◆ **Exercise aim**: Beginning with the line containing "Viewport: 934px width, 745px" and going on through the line containing "The image size is (1396, 868).", the lines below are to be returned exactly, pictures excluded and nothing added.

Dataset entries
[Start of Attachment]

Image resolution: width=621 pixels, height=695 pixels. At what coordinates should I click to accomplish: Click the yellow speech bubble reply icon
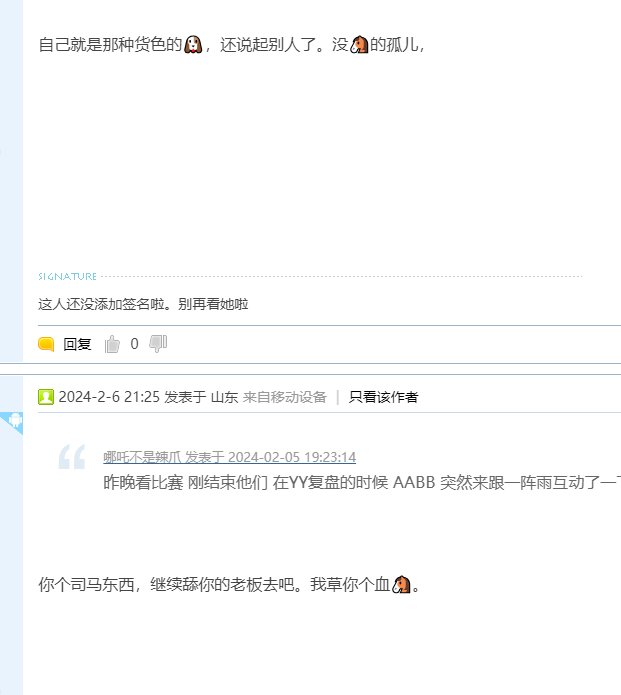point(46,344)
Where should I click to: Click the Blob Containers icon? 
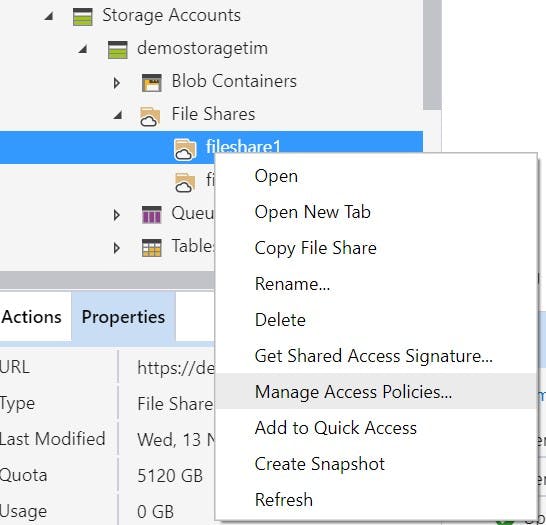pos(152,83)
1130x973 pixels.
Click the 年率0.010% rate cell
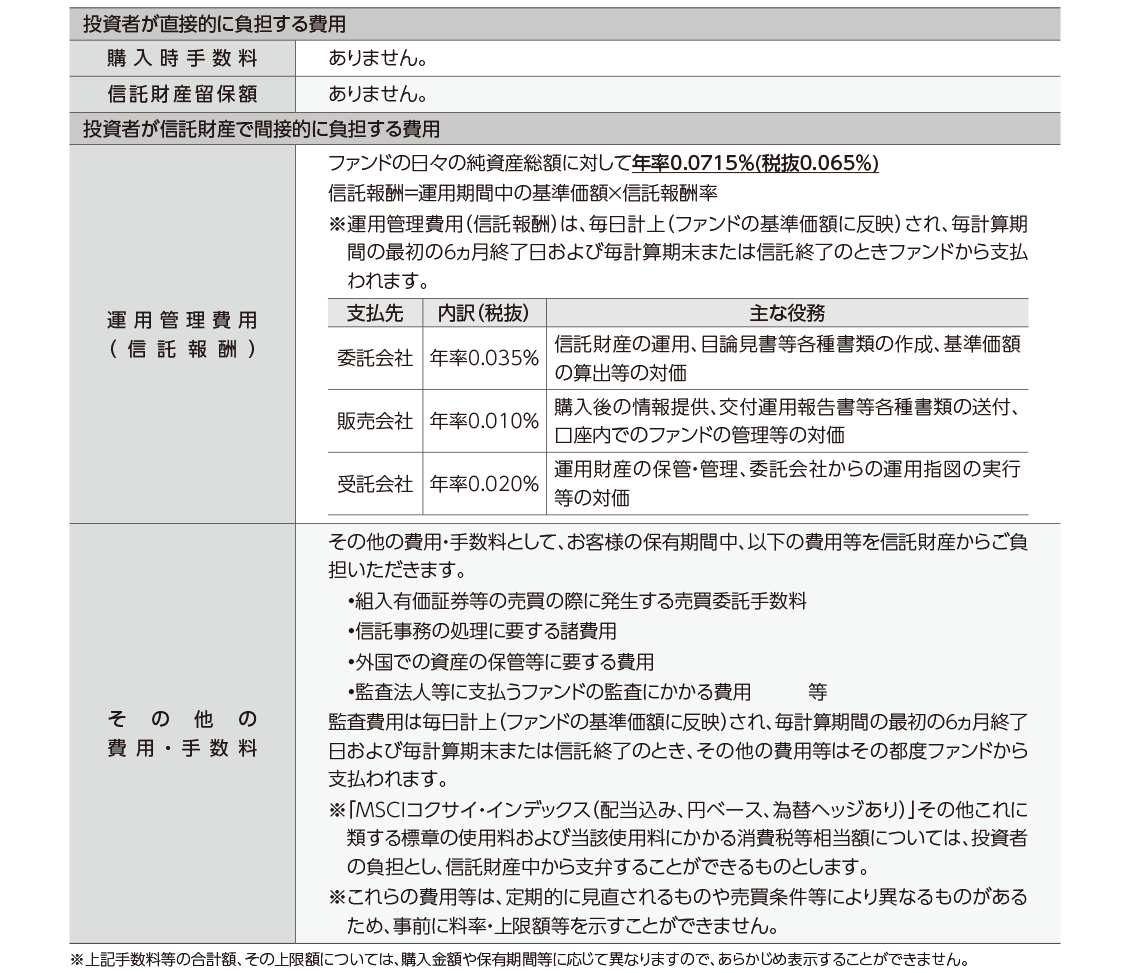[x=484, y=422]
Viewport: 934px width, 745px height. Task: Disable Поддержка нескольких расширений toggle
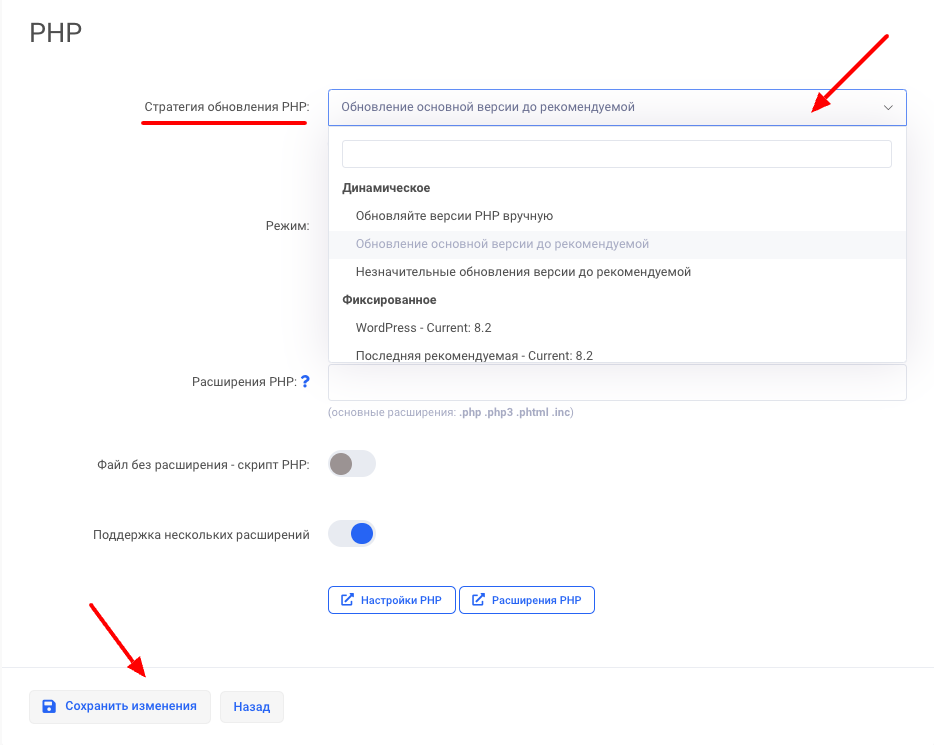[x=351, y=534]
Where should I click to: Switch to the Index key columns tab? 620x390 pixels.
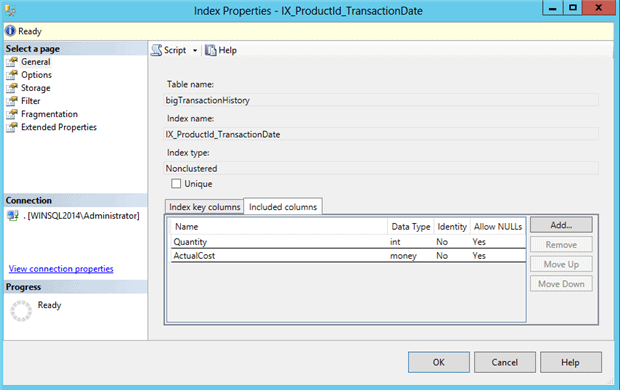tap(204, 207)
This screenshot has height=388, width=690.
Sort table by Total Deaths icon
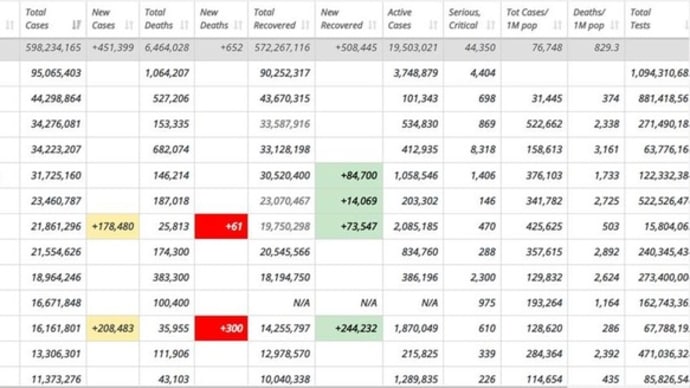184,25
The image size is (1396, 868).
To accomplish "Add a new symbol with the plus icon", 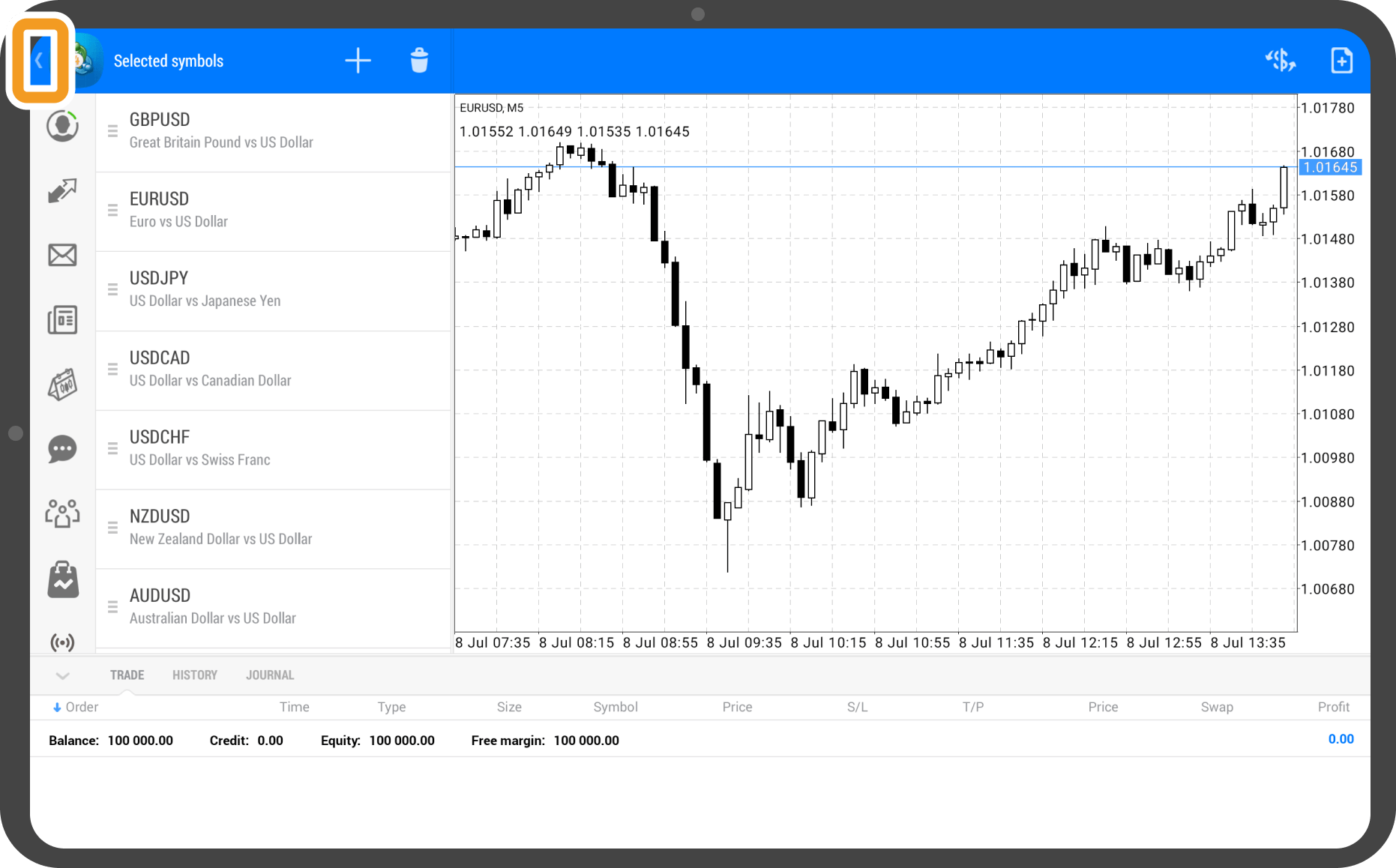I will pyautogui.click(x=358, y=61).
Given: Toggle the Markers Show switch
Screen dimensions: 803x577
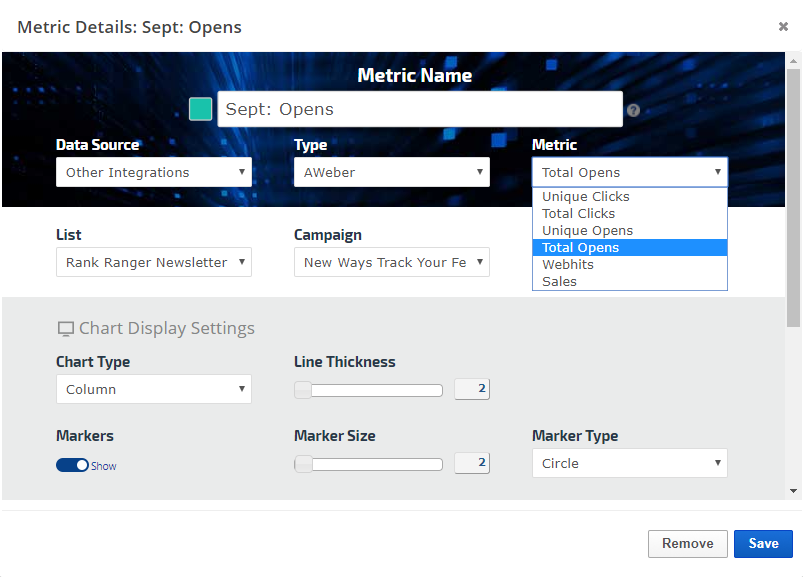Looking at the screenshot, I should coord(72,465).
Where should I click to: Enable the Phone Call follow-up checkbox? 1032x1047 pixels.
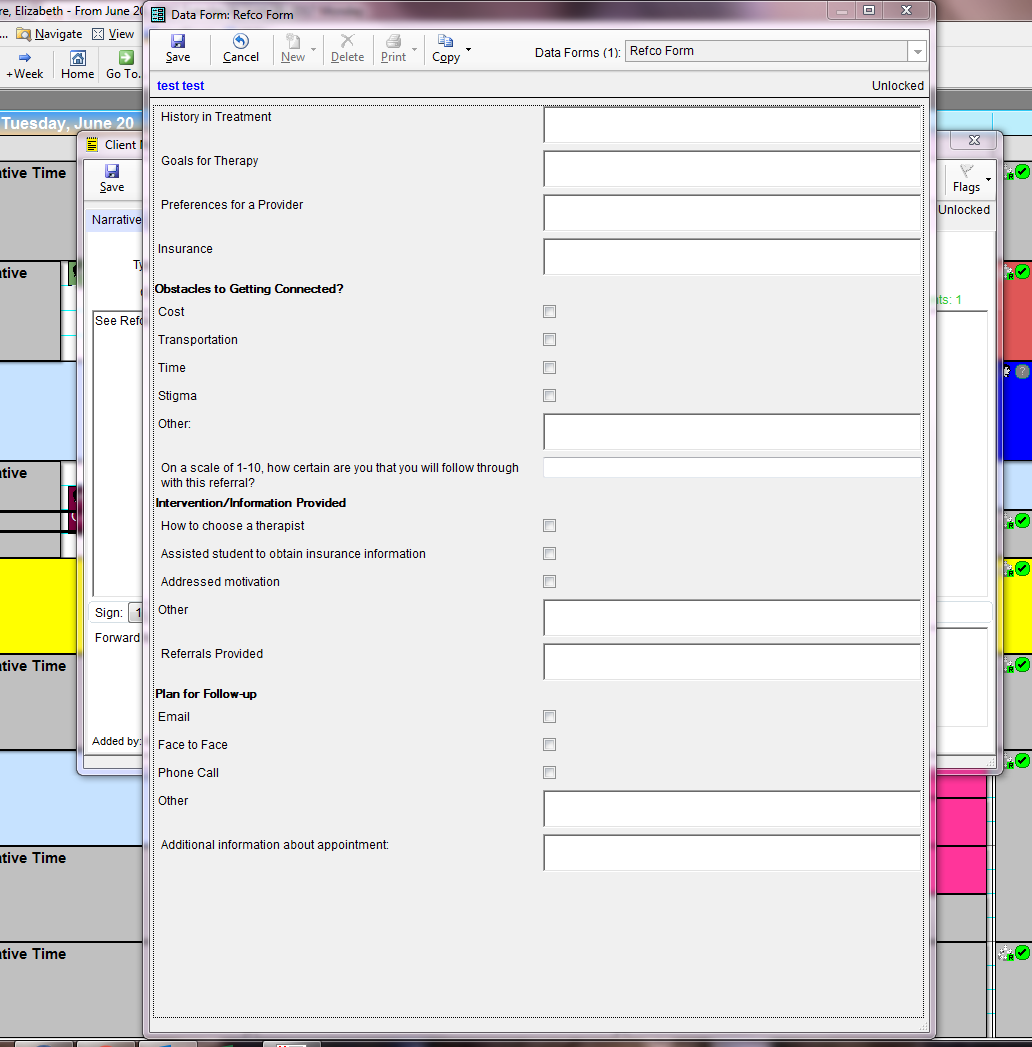click(549, 773)
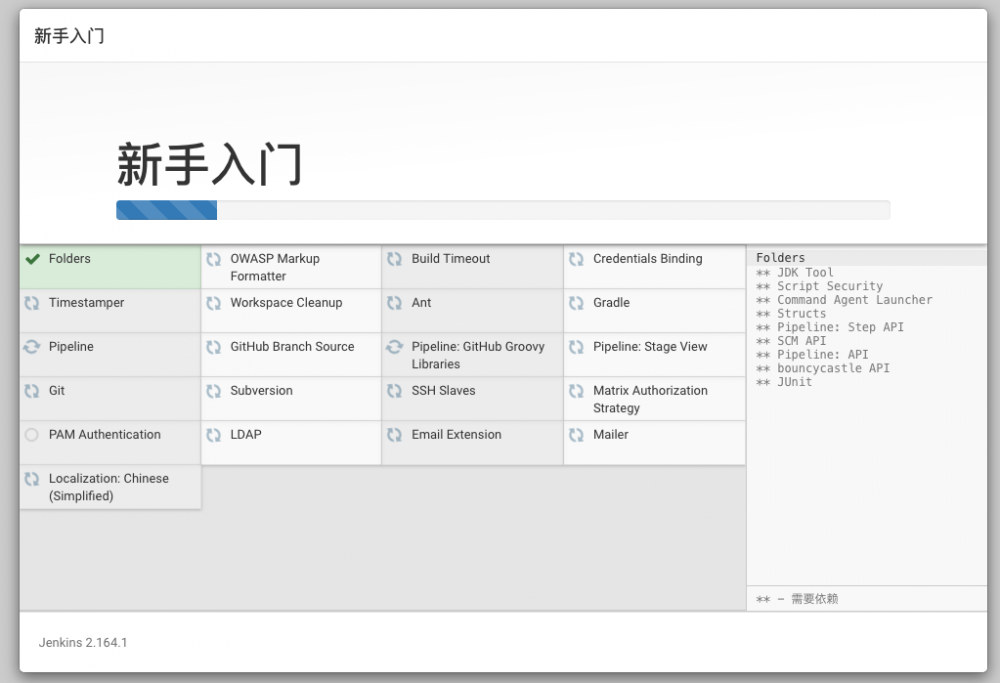Click the refresh icon beside Git
This screenshot has height=683, width=1000.
pos(33,390)
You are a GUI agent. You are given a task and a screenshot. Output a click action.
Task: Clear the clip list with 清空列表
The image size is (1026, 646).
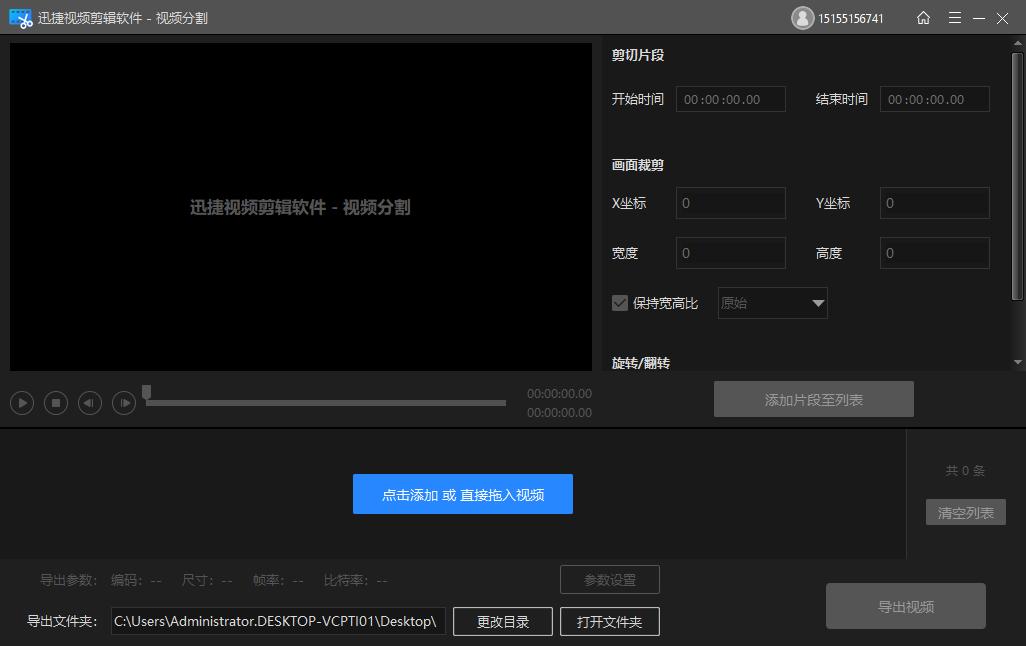(x=965, y=512)

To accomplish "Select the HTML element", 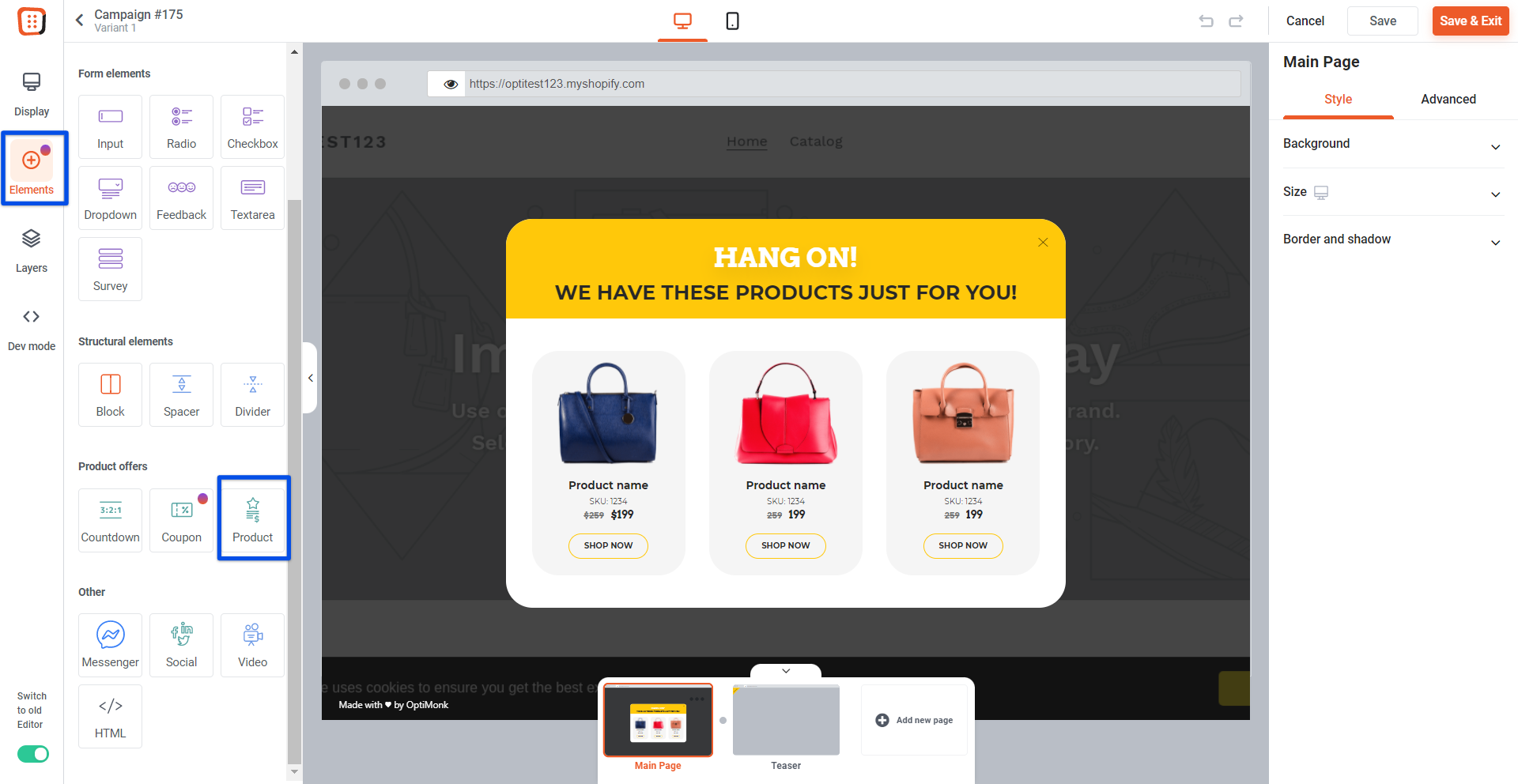I will pos(110,716).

[End of Attachment]

◆ **Result**:
Viewport: 934px width, 745px height. Task: Disable Поддержка нескольких расширений toggle
[x=351, y=534]
Where should I click to: Switch to the Index key columns tab? 620x390 pixels.
tap(204, 207)
This screenshot has height=388, width=690.
Sort table by Total Deaths icon
184,25
The image size is (1396, 868).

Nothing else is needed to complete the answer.